Blogger Elisabeth said...

I hope you don't think I was casting aspersions on Buddhism Art, in my latest post, that is.

I was thinking more about that notion that you allude to here, the tendency to expect too much of those people we put on pedestals for one reason or another.

Natalie Goldberg seems to have done it at one time in her life, and I know that I have at times, too.

For me it boils down to the problem of extremes.

I agree with you, Art, the tendency to perfectionism is dangerous, either expecting perfection of ourselves or of others.

Thanks for this fascinating post on the nature of Buddhism. I know very little about it.

There's lots more I could say on the nature of transference from psychoanalytic perspective. I suspect, as you suggest, the two are linked, transference and unrealistic expectations. And transference has its roots in infancy - parental blue prints and all that.

Thanks, Art.

10:18 PM  
Blogger Art Durkee said...

Your post did prompt my writing this, Elizabeth, but I had no intention of taking you to task for anything. I was also responding to the Natalie Goldberg excerpts you were responding to.

On the one hand, Goldberg herself wrote about her evolution of understanding of all this; I've read three books of hers, all of which tell of both her problems and her overcoming of them. I appreciate her honesty and willingness to admit where she knows she was wrong.

On the other hand, Goldberg herself has written that she made the same early mistakes about Buddhism that many other Westerners make, which I mentioned before. The misconceptions, as I said, are common. I don't know if it's a general trend, but it's very common.

There is a whole literature of secular Jews in the US writing about how they discovered and turned to Buddhism, both TIbetan and Zen, and their journeys of learning, which frankly are often a journeys of UN-learning. One of the most interesting titles in this genre is "The Jew in the Lotus."

- - - -

◆ **Set tasks**:
[1] Decide whether each statement agrees with the blog comment thread. Answer yes or no, and quote the words that settle it. (a) Elisabeth says she knows a great deal about Buddhism. (b) Art Durkee says he has read three of Goldberg's books. (c) Art Durkee says he meant his post to take Elisabeth to task.
[2] From the blog comment thread, transcribe the passage that begins at the words "Blogger Elisabeth said..." and stops after "at times, too.".

- - - -

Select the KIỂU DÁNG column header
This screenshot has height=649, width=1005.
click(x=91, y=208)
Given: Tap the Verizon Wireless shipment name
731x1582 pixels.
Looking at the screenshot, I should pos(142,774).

- - - -

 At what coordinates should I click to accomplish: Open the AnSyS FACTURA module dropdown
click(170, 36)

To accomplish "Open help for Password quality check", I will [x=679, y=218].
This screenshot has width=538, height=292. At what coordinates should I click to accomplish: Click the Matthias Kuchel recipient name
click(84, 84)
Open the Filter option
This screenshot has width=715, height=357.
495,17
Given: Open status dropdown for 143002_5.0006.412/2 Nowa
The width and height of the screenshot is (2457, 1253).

- - - -

◆ **Task-by-task results**:
[1]
(a) No: "I know very little about it."
(b) Yes: "I've read three books of hers"
(c) No: "I had no intention of taking you to task for anything."

[2]
Blogger Elisabeth said...

I hope you don't think I was casting aspersions on Buddhism Art, in my latest post, that is.

I was thinking more about that notion that you allude to here, the tendency to expect too much of those people we put on pedestals for one reason or another.

Natalie Goldberg seems to have done it at one time in her life, and I know that I have at times, too.